What’s in This Book?

This book is organized as follows. Chapter 1 introduces cloud computing and helps you understand Amazon Web Service and Amazon Elastic MapReduce. Chapter 2 gets us started exploring the Amazon tools we will be using to examine log data and execute our first Job Flow inside of Amazon EMR. In Chapter 3, we get down to the business of exploring the types of analyses that can be done with Amazon EMR using a number of MapReduce design patterns, and review the results we can get out of log data. In Chapter 5, we delve into machine learning techniques and how these can be implemented and utilized in our application to build intelligent systems that can take action or recommend a solution to a problem. Finally, in Chapter 6, we review project cost estimation for AWS and EMR applications and how to perform cost analysis of a project.

Sign Up for AWS

To get started, you need to sign up for AWS. If you are already an AWS user, you can skip this section because you already have access to each of the AWS services used throughout this book. If you are a new user, we will get you started in this section.

To sign up for AWS, go to the AWS website, as shown in Figure 1.

Amazon Web Services home page

Figure 1. Amazon Web Services home page

You will need to provide a phone number to verify that you are setting up a valid account and you will also need to provide a credit card number to allow Amazon to bill you for the usage of AWS services. We will cover how to estimate, review, and set up billing alerts within AWS inChapter 6.

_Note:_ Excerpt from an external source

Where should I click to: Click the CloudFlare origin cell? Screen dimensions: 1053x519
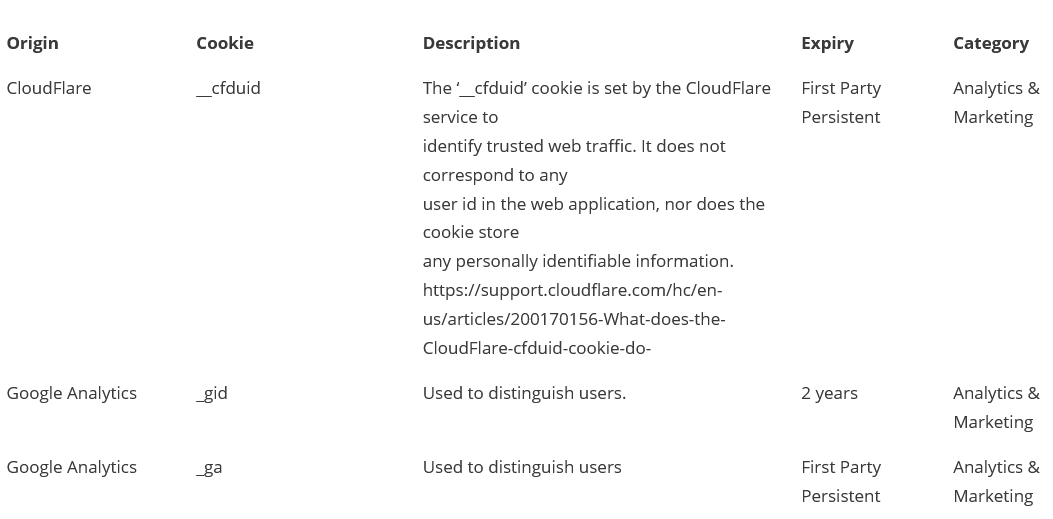[x=49, y=88]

After signing up for an AWS account, go to your My Account page to review the services to which you now have access. Figure 2 shows the available services under our account, but your results will likely look somewhat different.

TIP

Remember, there are charges associated with the use of AWS, and a number of the examples and exercises in this book will incur charges to your account. With a new AWS account, there is a free tier. To minimize the costs while learning about Amazon Elastic MapReduce, review the free-tier limitations, turn off instances after running through your exercises, and learn how to estimate costs in Chapter 6.

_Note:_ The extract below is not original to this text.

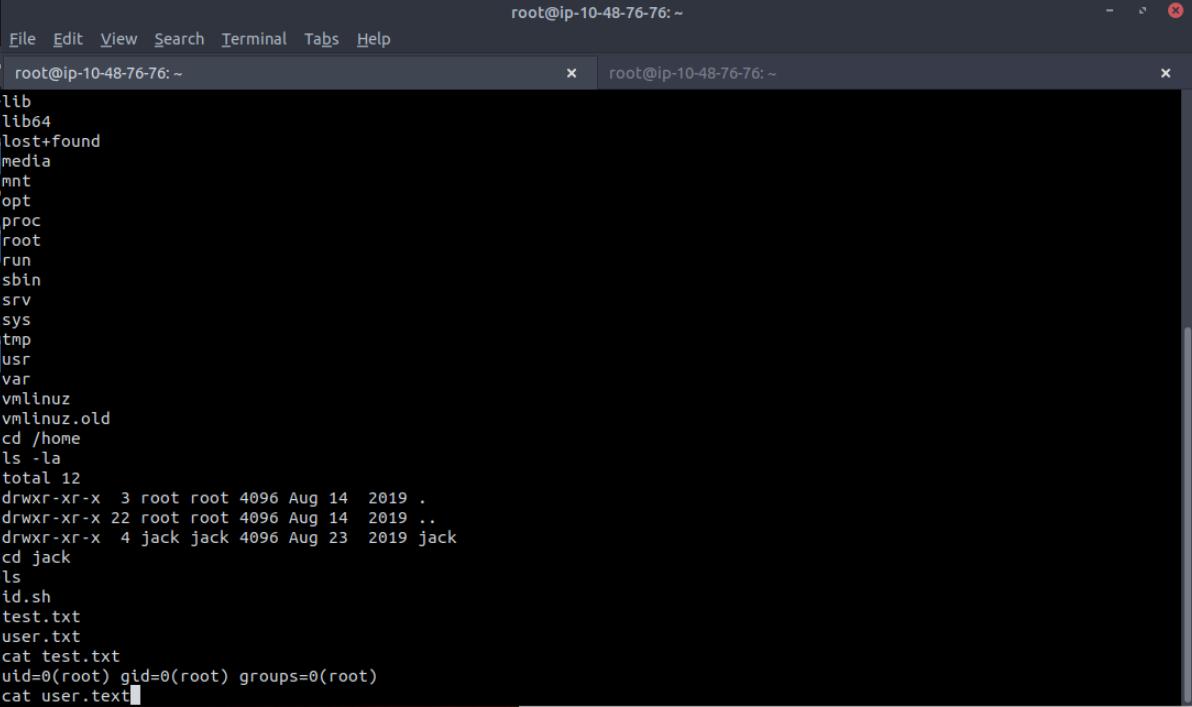Close the second terminal tab
The width and height of the screenshot is (1192, 707).
coord(1165,73)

AWS services available after signup

Figure 2. AWS services available after signup

Code Samples in This Book

There are numerous code samples and examples throughout this book. Many of the examples are built using the Java programming language or Hadoop Java libraries. To get the most out of this book and follow along, you need to have a system set up to do Java development and Hadoop Java JAR files to build an application that Amazon EMR can consume and execute. To get ready to develop and build your next application, review Appendix C to set up your development environment. This is not a requirement, but it will help you get the most value out of the material presented in the chapters.

Conventions Used in This Book

The following typographical conventions are used in this book:

Italic

Indicates new terms, URLs, email addresses, filenames, and file extensions.

Constant width

Used for program listings, as well as within paragraphs to refer to program elements such as variable or function names, databases, data types, environment variables, statements, and keywords.

Constant width bold

Shows commands or other text that should be typed literally by the user.

Constant width italic

Shows text that should be replaced with user-supplied values or by values determined by context.

TIP

This icon signifies a tip, suggestion, or general note.

WARNING

This icon indicates a warning or caution.